Irish motorists could be facing “unwelcome” fuel price increases due to sanctions placed on Russia over its military incursion in Ukraine, a leading oil company has warned.
Following weeks of tension and diplomatic talks, Russian president Vladimir Putin moved to recognise separatist-held enclaves of Donetsk and Luhansk in eastern Ukraine and send military forces to secure the areas.
The European Union responded by placing sanctions on Russia’s central bank and members of the country’s State Duma. And there is an expectation of additional penalties if Moscow takes further military action in Ukraine.
The escalating crisis and potential for further retaliatory sanctions placed on Russia – a big oil and natural gas supplier to Europe – is expected to push up the price of fuel and gas.
Maxol chief executive Brian Donaldson said the demand for fuel is already growing, at a time of "restrictions on supply" due to the Covid-19 pandemic.
On Tuesday the price of crude oil approached $100 a barrel, a benchmark considered a sign of escalating prices by the industry.
Advancing prices are “reflecting concerns” around the deepening crisis in Ukraine. And they are likely to exert further price “pressure” on service stations and motorists, said Mr Donaldson.
“All we can say is it looks like there will be further pressure on prices. That’s not good news for anybody,” he said. The pressure on prices comes at a time when inflation is already running high, he added.
Motorists are “less likely to fill up their tanks” at the moment, due to high prices, with customers buying less and “probably making less journeys”, said Mr Donaldson.
It is impossible to tell how much the increase might be until events unfold, he said. There is a 10 day lag in crude oil price increases reflected in the cost of fuel at the pump, he added.
Fuels for Ireland chief executive Kevin McPartland said motorists would likely be facing increases in coming weeks.
About 10 per cent of the world’s oil comes from Russia, as well as a significant amount of natural gas, he noted. “A drop in supply and growth in demand, Junior Cert economics will tell you that will drive up prices,” he said.

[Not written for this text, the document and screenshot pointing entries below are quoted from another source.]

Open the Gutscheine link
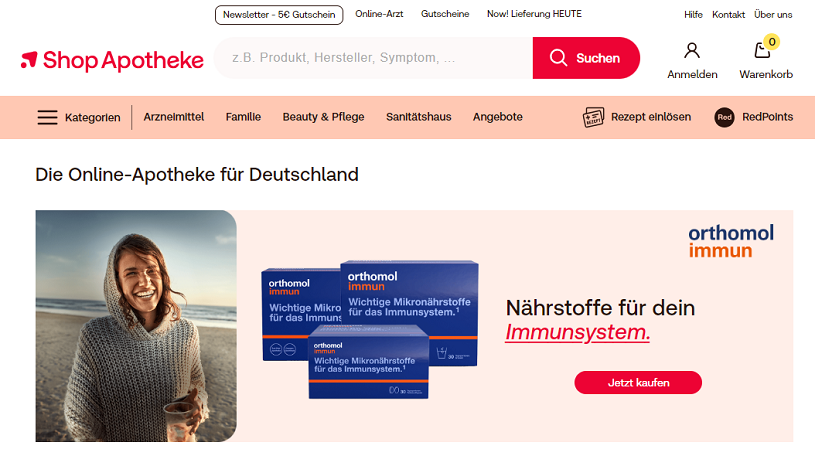815x466 pixels. 445,14
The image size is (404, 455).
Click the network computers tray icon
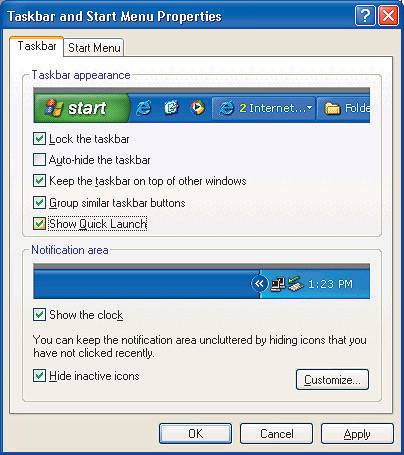click(278, 284)
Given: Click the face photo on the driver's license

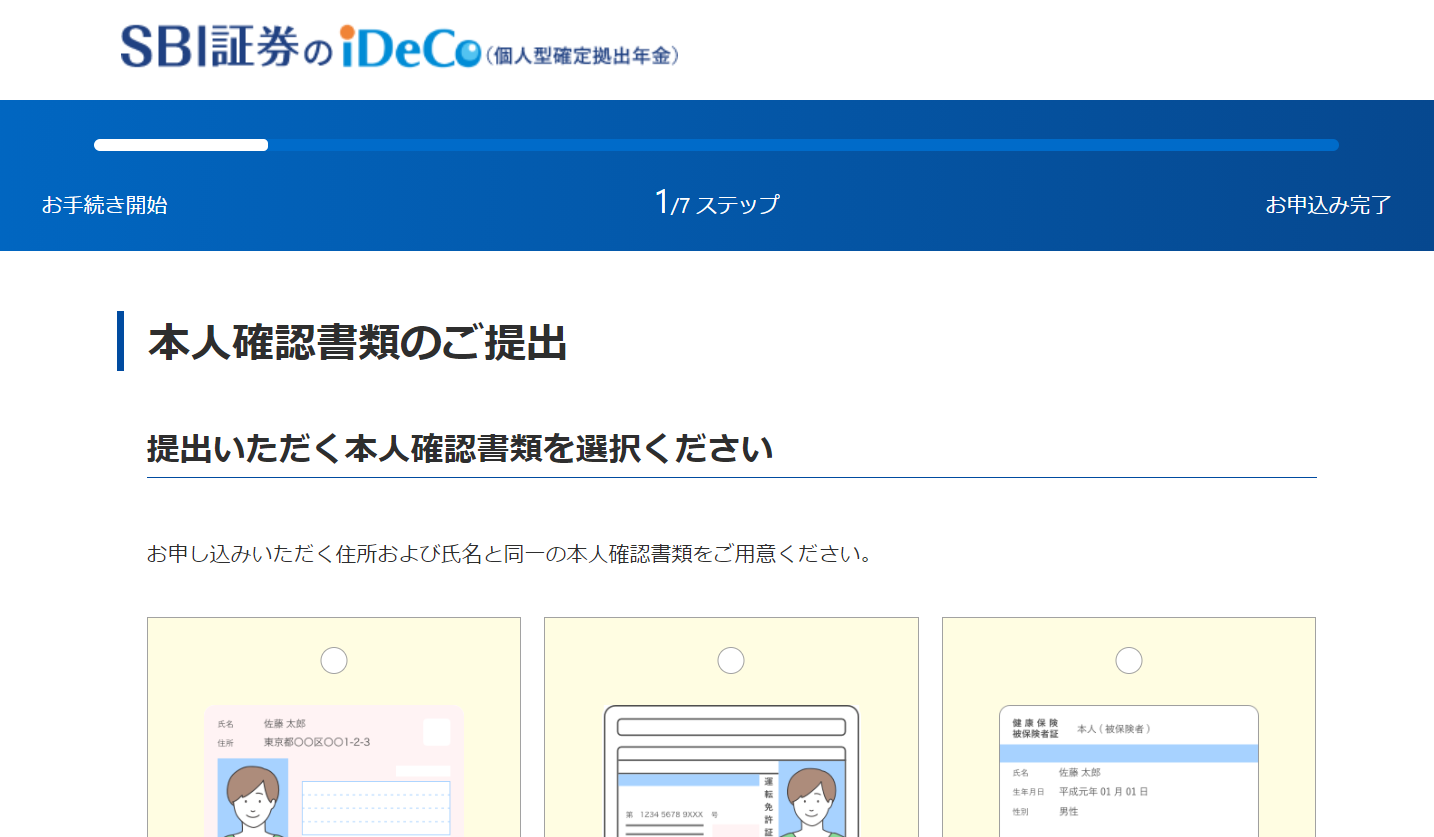Looking at the screenshot, I should [811, 800].
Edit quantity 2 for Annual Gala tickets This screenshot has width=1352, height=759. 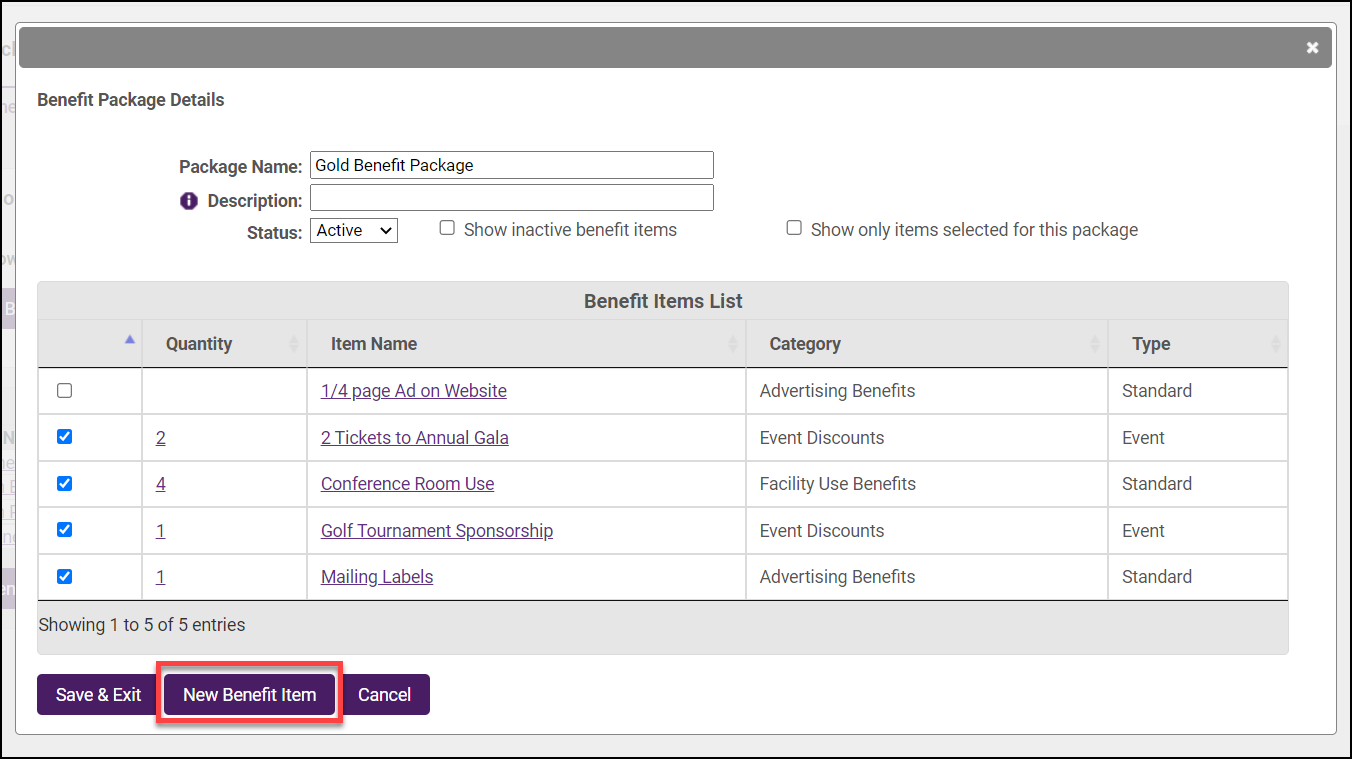(x=161, y=438)
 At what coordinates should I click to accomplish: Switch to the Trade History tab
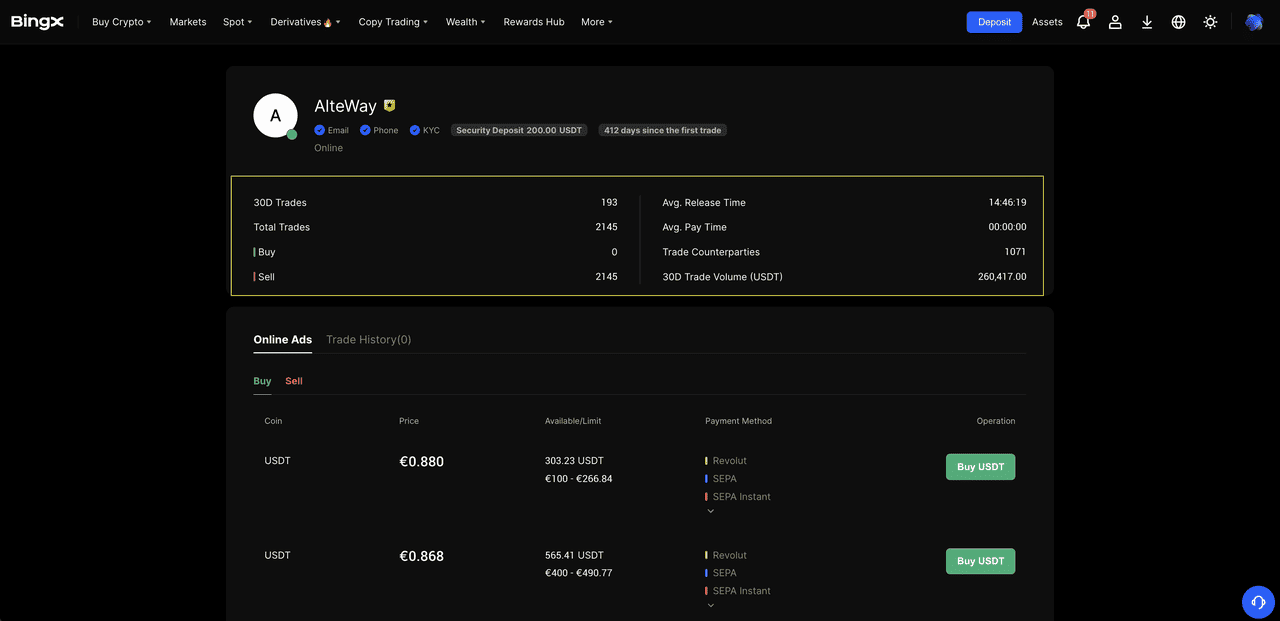(368, 340)
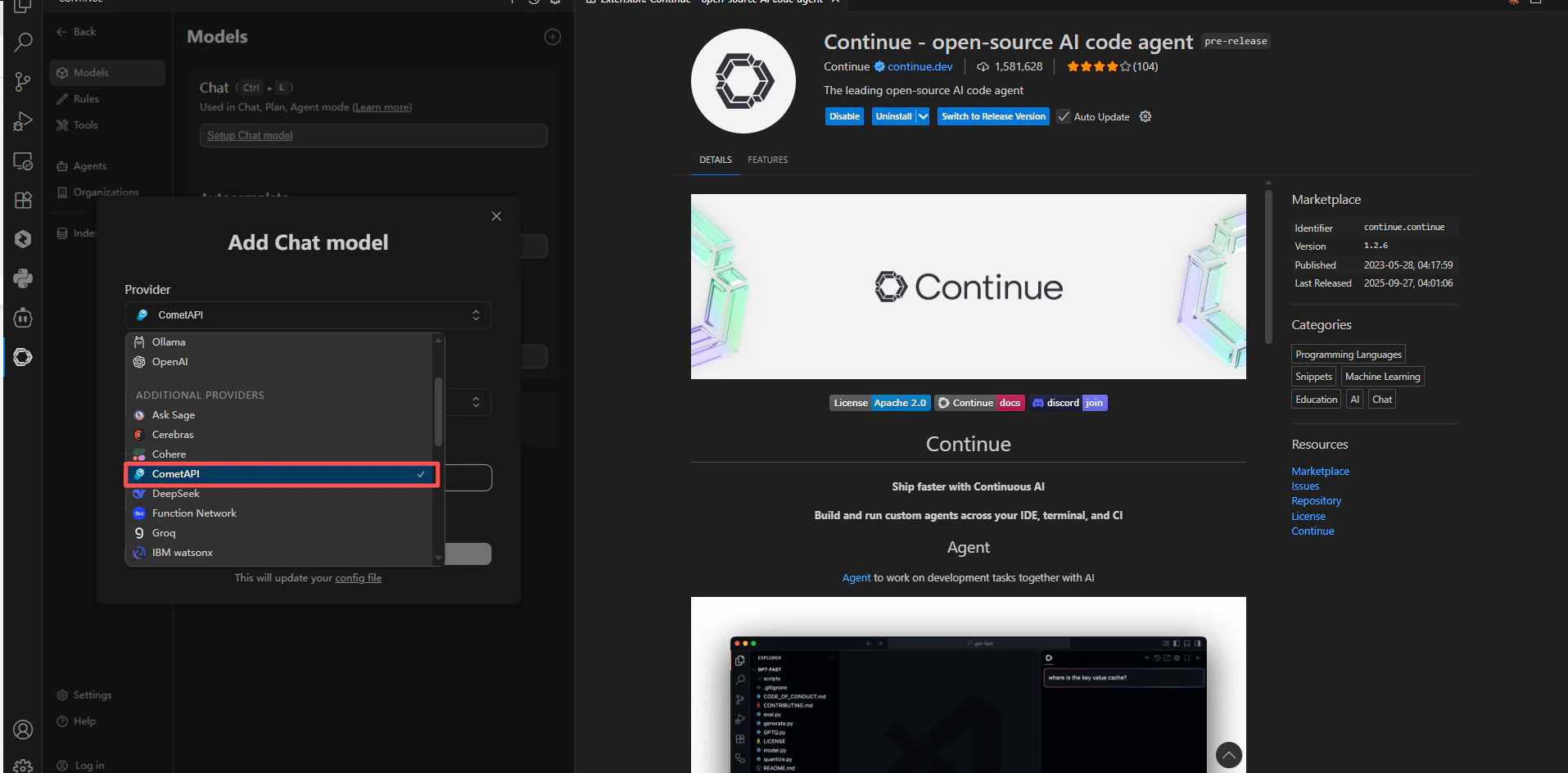Select Ollama from the provider list
This screenshot has height=773, width=1568.
coord(168,341)
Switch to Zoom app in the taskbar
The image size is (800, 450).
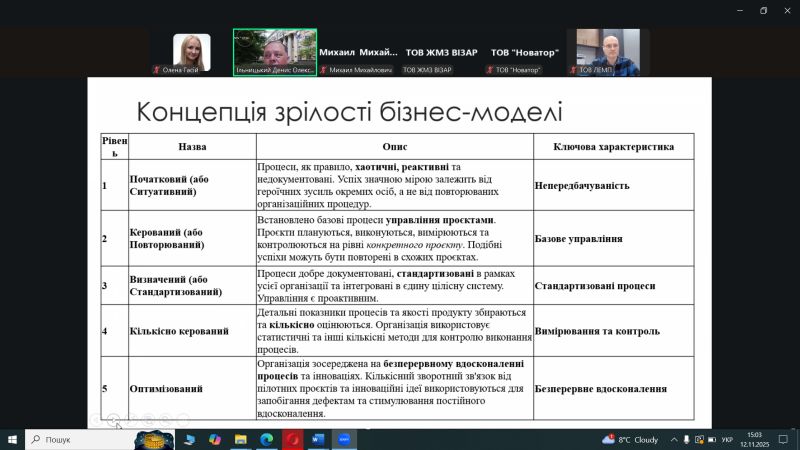(x=345, y=439)
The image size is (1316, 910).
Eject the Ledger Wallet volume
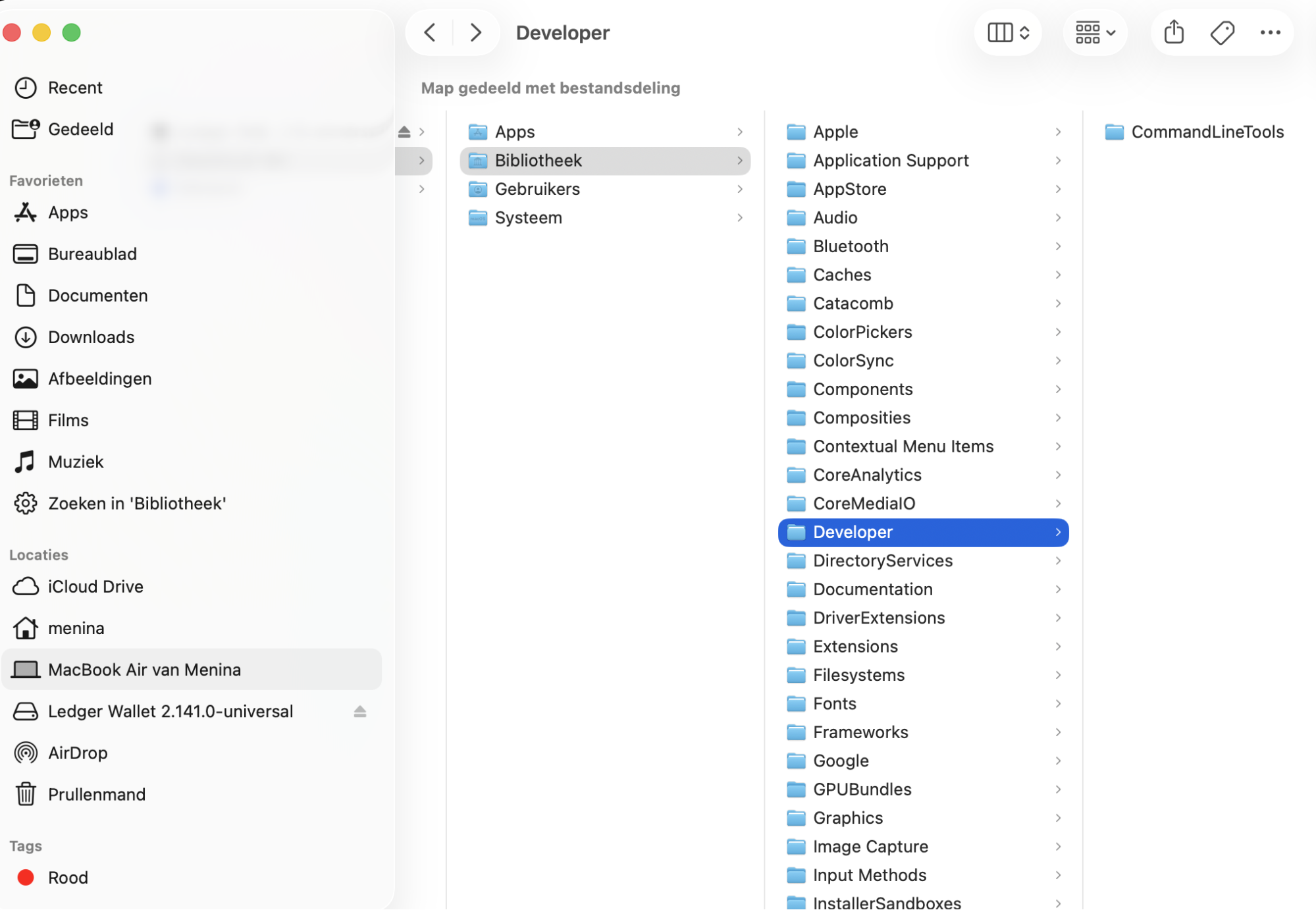[x=359, y=711]
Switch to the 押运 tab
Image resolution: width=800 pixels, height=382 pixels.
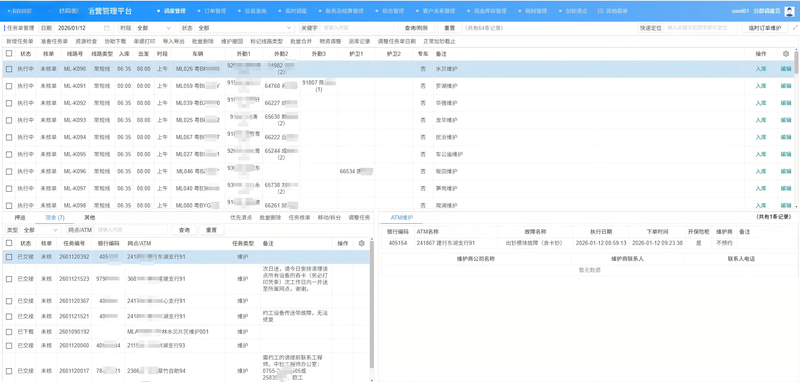[x=20, y=217]
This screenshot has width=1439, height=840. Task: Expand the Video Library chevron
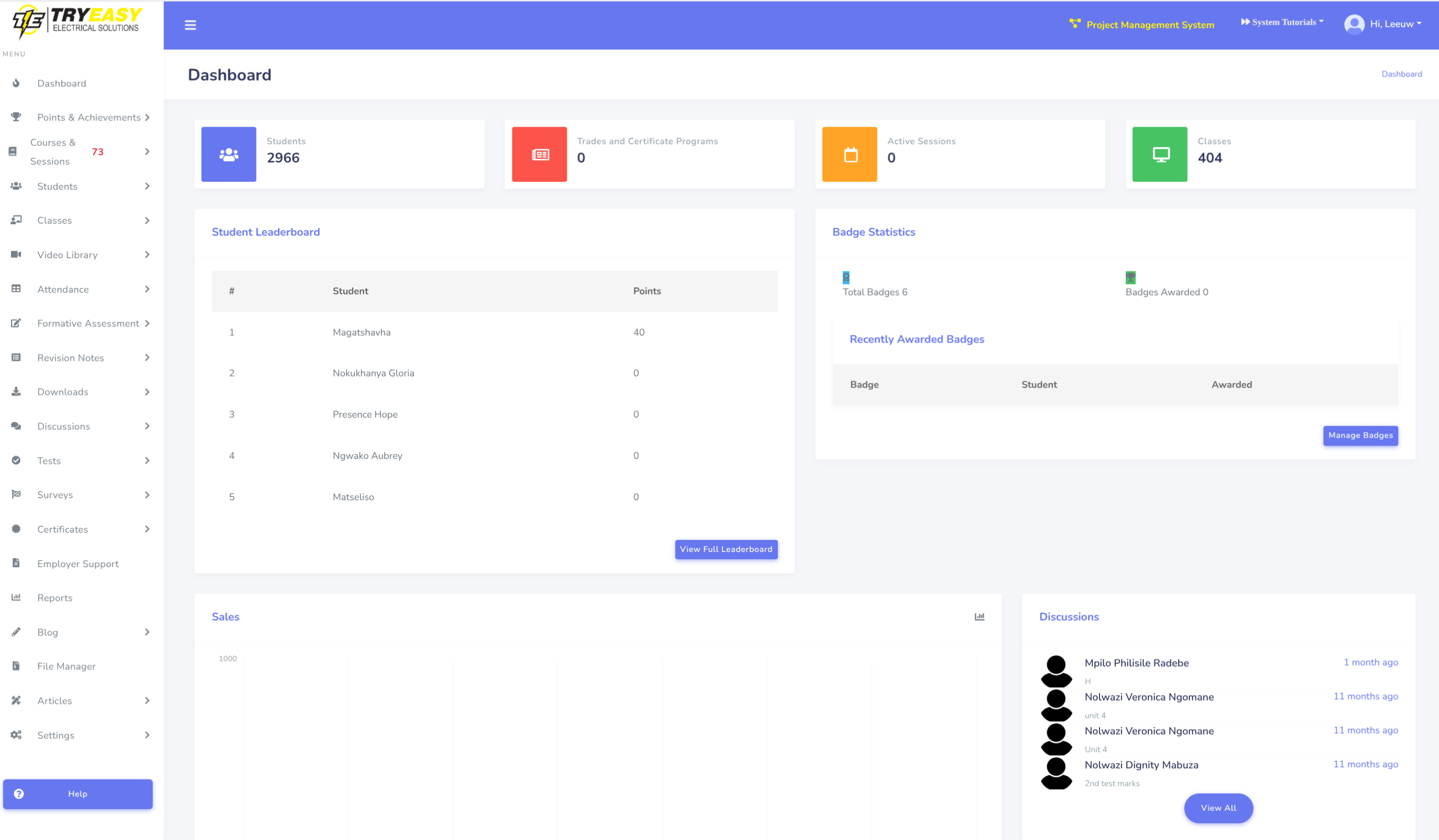(147, 255)
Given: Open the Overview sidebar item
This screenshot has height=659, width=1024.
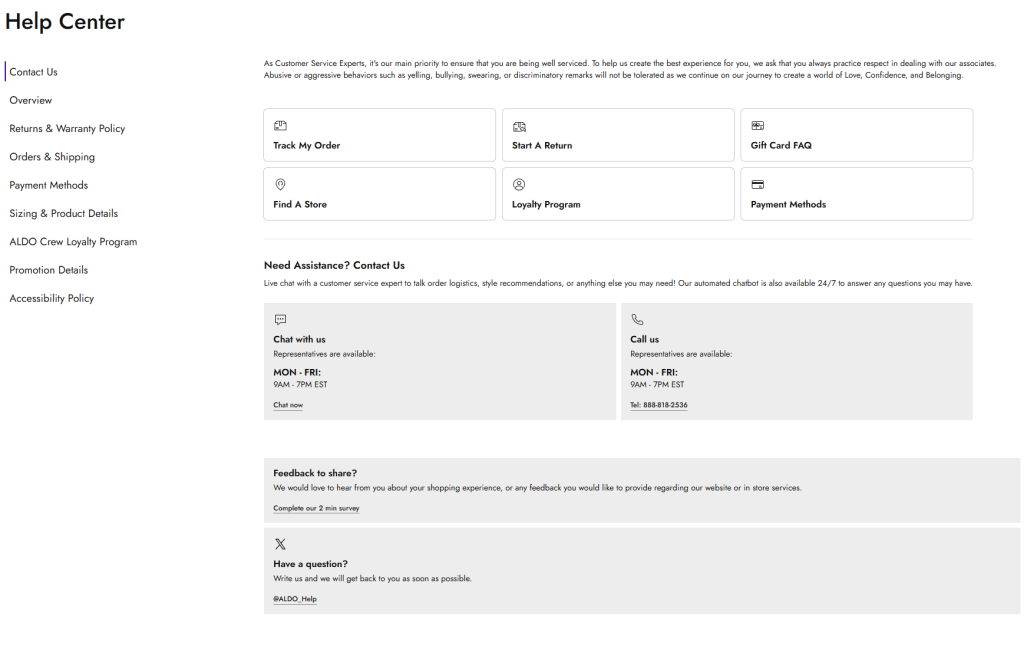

The potential development would come “at a time when prices are already at record highs” due to supply problems, he added.
Paul Deane, a research fellow in energy in University College Cork, said while the expectation would be home heating and electricity bills would "soften" coming out of the winter, prices would now likely remain high due to the crisis in Ukraine.
A “fear premium” exists in the global gas market at present, which would keep prices high for the coming weeks, and longer in the event of a major conflict in Ukraine, he said.
“We’re not going to see shortages in Ireland, but we will see sustained gas prices,” said Mr Deane.
For consumers, that would mean “sustained high electricity prices” and elevated home heating bills, he said.